IMAGES IN NEUROLOGY
|Year : 2017 | Volume
| Issue : 1 | Page : 59-61
Labrune syndrome: A unique leukoencephalopathy
Leena Pahuja1, Elisheba Patras1, Sachin Sureshbabu2, Nittin Parkhe1, Laxmi Khanna2
1 Department of Radiodiagnosis, St. Stephen's Hospital, New Delhi, India
2 Department of Neurology, St. Stephen's Hospital, New Delhi, India
|Date of Submission||31-Jan-2016|
|Date of Decision||01-Mar-2016|
|Date of Acceptance||30-Mar-2016|
|Date of Web Publication||9-Feb-2017|
Department of Neurology, St. Stephen's Hospital, New Delhi - 110 054
Source of Support: None, Conflict of Interest: None
|How to cite this article:|
Pahuja L, Patras E, Sureshbabu S, Parkhe N, Khanna L. Labrune syndrome: A unique leukoencephalopathy. Ann Indian Acad Neurol 2017;20:59-61
| Clinical Case|| |
A 10-year-old male child weighing 23 kg, born of nonconsanguinous union with no perinatal complications first sought medical attention for headache of 1 year duration which was predominantly in the frontal and occipital region, throbbing in nature, almost continuous, which interfered with her sleep and studies. Cough worsened the headache. He was admitted to our facility following aggravation of headache with recurrent bouts of vomiting and focal seizures typified by left hemifacial clonic movements. General physical was unremarkable. The visual examination did not reveal telengiectasias, exudates, retinopathy, optic atrophy, or any other relevant findings. Neurological examination revealed a fully conscious and alert child with mildly increased muscle tone, brisk deep tendon reflexes, bilateral extensor plantar response, subtle signs of neck rigidity and positive Kernig's sign and symmetrical cerebellar signs in the form of limb dysmetria, intention tremor, and gait ataxia. There was history of antitubercular therapy taken for 9 months for tubercular lymphadenitis at the age of 2 years.

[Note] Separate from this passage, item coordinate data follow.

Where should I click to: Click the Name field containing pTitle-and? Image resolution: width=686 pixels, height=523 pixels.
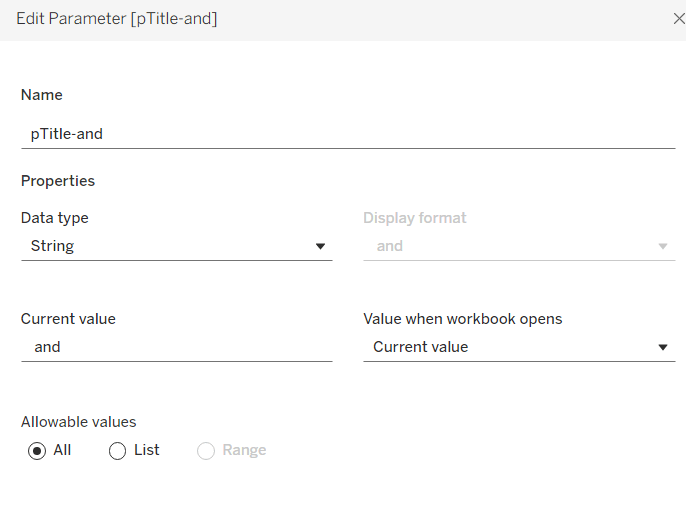347,133
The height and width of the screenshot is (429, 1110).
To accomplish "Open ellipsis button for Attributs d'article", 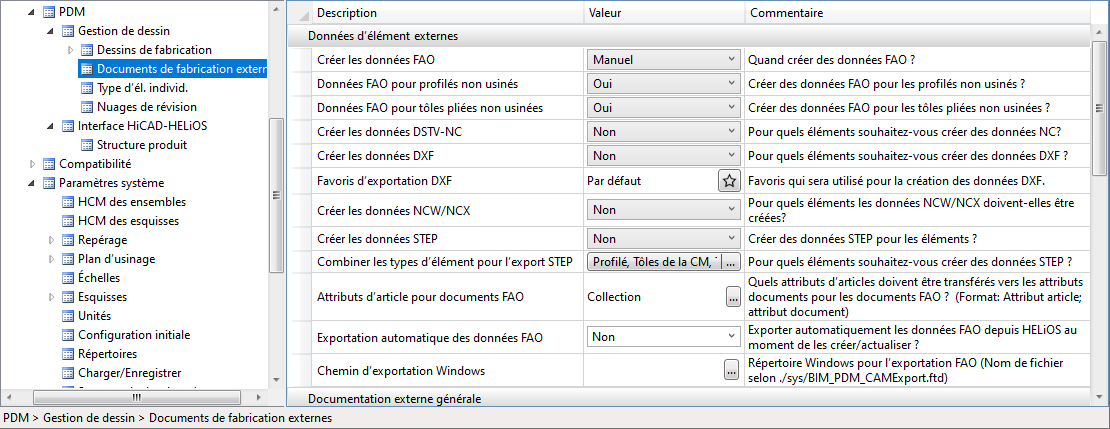I will point(731,297).
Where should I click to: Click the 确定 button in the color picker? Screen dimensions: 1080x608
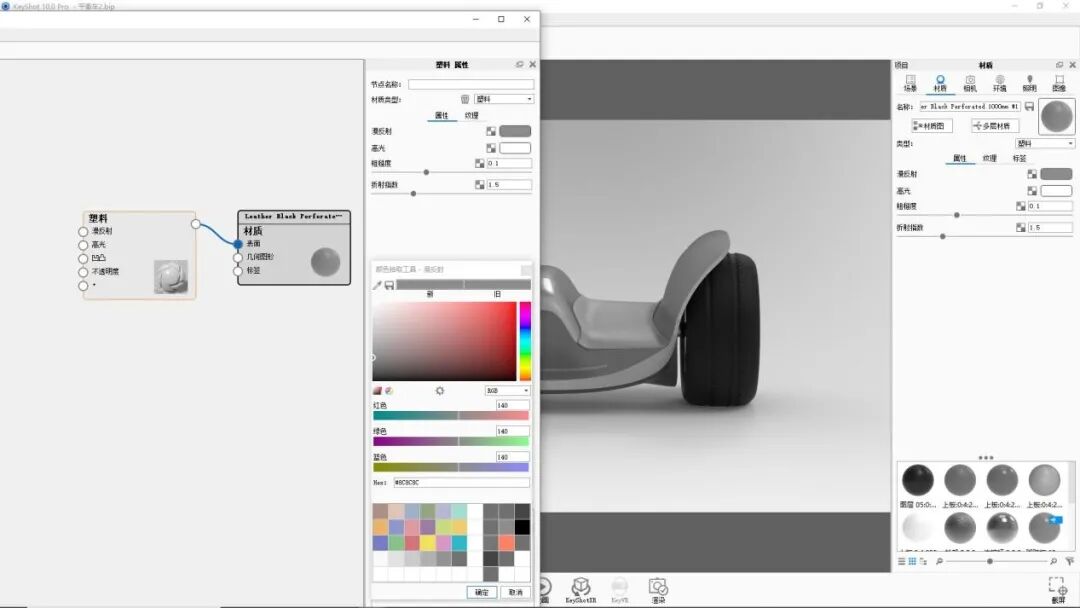click(x=481, y=591)
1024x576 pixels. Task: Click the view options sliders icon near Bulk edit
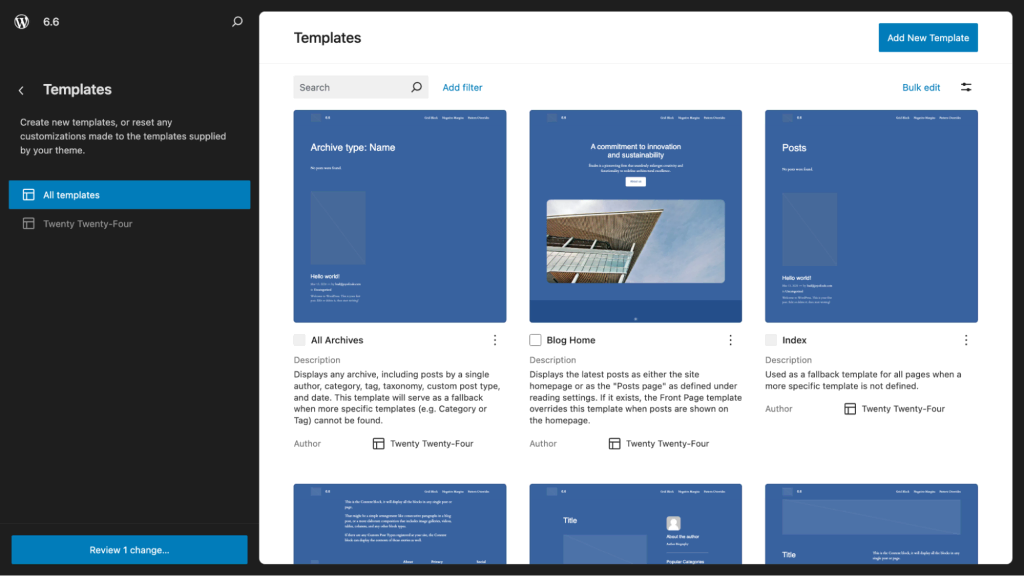[966, 87]
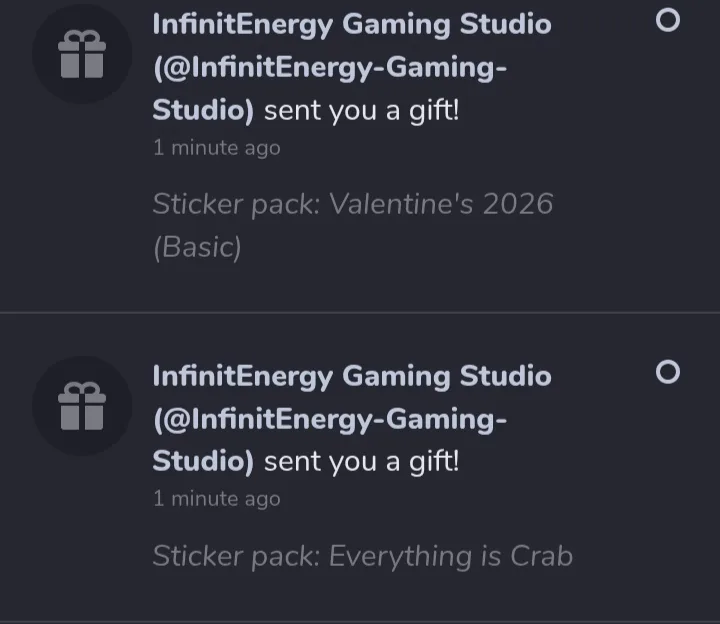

Complete blood count, sedimentation rate, liver and renal function tests, serum calcium, phosphate, alkaline phosphatase levels, chest radiograph, and abdominal sonogram were within normal limits. Serological tests for hydatid, toxoplasma, cysticercosis, cryptococcosis, cytomegalovirus immunodeficiency, and human virus (HIV) were negative.
Computed tomography (CT) topogram revealed luckenschadel skull with intracranial calcification [Figure 1]a. Axial sections of brain revealed extensive calcification involving bilateral deep cerebellar nuclei, gray and white matter junction and bilateral gangliocapsular region and thalami [Figure 1]b,[Figure 1]c,[Figure 1]d. Magnetic resonance imaging (MRI) of the brain revealed extensive T2 and fluid-attenuated inversion recovery hyperintensity involving bilateral periventricular white matter with sparing of subcortical U-fibers and corpus callosum [Figure 2]a,[Figure 2]b,[Figure 2]c,[Figure 2]d with cystic changes and obstructive hydrocephalus [Figure 3]a,[Figure 3]b,[Figure 3]c,[Figure 3]d. The calcification seen in CT showed hypointense signal intensity on T2-weighted image (WI), gradient echo (GRE), T1-WI with blooming on GRE [Figure 4]a and [Figure 4]b.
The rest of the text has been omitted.